Americans are wary of bailouts as banking concerns mount

AFP

A bipartisan majority of Americans oppose US taxpayers footing the bill when bad management causes a bank to fail, though Republican opposition to bank bailouts has softened over the last decade, a Reuters/Ipsos poll completed on Wednesday found.

The poll's results point to a potential political problem for Democratic President Joe Biden's administration should the signs of shakiness in the US banking sector worsen and prompt more aggressive government action.

The two-day Reuters/Ipsos poll found 84 per cent of respondents - including strong majorities of Republicans and Democrats - think taxpayers should not have to pay to resolve problems caused by irresponsible bank management.

Stock markets have swooned around the world since Silicon Valley Bank collapsed on Friday as worried customers pulled their deposits. Two days later, New York's Signature Bank closed. On Wednesday, US stocks fell sharply as turbulence at Swiss banking giant Credit Suisse revived fears of a new banking crisis.

Banks have been stressed in recent months by rising interest rates, which reduce demand for borrowing money. In a series of moves telegraphed in advance to investors, the US Federal Reserve, America's central bank, has pushed interest rates higher over the last year in a bid to tame inflation.

Only 49 per cent of Americans - 40 per cent of Republicans and 55 per cent of Democrats - said they favoured government bailouts of financial institutions.

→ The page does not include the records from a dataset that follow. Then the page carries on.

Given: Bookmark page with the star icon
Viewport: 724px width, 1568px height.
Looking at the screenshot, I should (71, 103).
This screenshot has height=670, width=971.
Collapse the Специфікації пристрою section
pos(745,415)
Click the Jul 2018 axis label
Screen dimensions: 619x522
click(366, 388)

Still, support for bailouts was even more tepid a decade earlier, when the United States was emerging from a financial crisis which the government fought by spending hundreds of billions of dollars on bank bailouts. In a 2012 Reuters/Ipsos poll, only 20 per cent of Republicans and 53 per cent of Democrats said they supported bailouts.

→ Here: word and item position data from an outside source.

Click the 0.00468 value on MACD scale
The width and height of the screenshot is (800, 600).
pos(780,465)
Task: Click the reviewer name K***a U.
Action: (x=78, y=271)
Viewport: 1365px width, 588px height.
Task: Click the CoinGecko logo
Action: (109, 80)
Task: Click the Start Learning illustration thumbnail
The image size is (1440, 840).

About half of respondents to the Reuters/Ipsos poll said they had heard at least a fair amount about Silicon Valley Bank's implosion.

Sixty-eight percent said they had at least a fair amount of confidence in the stability of their own bank, and the same percentage had at least that level of confidence in banks more generally.

Some 77 per cent of respondents said that shareholders and executives who profited from a bank in the days before it failed should have to return those funds to depositors.

US regulators promised to make whole all depositors at Silicon Valley Bank and Signature Bank, even those with accounts above the Federal Deposit Insurance Corp's standard $250,000 limit, without taxpayers having to cover any costs. Businesses make up many of the bank clients whose money had not been previously guaranteed by the government.

The Reuters/Ipsos poll showed broad bipartisan support for Washington backing bank deposits. Seventy-eight per cent of respondents said the government should guarantee the deposits of individuals and 70 per cent said Washington should backstop company deposits.

But a strong bipartisan majority also said depositors in banks should understand the risk of using a bank to make deposits outside of FDIC limits.

Some experts say the more expansive deposit guarantees regulators are applying for the troubled banks already amount to a bailout because they remove people's incentive to guard against financial risk.

The Reuters/Ipsos poll, conducted online, surveyed 1,004 people nationwide and had a credibility interval of about 4 percentage points in either direction.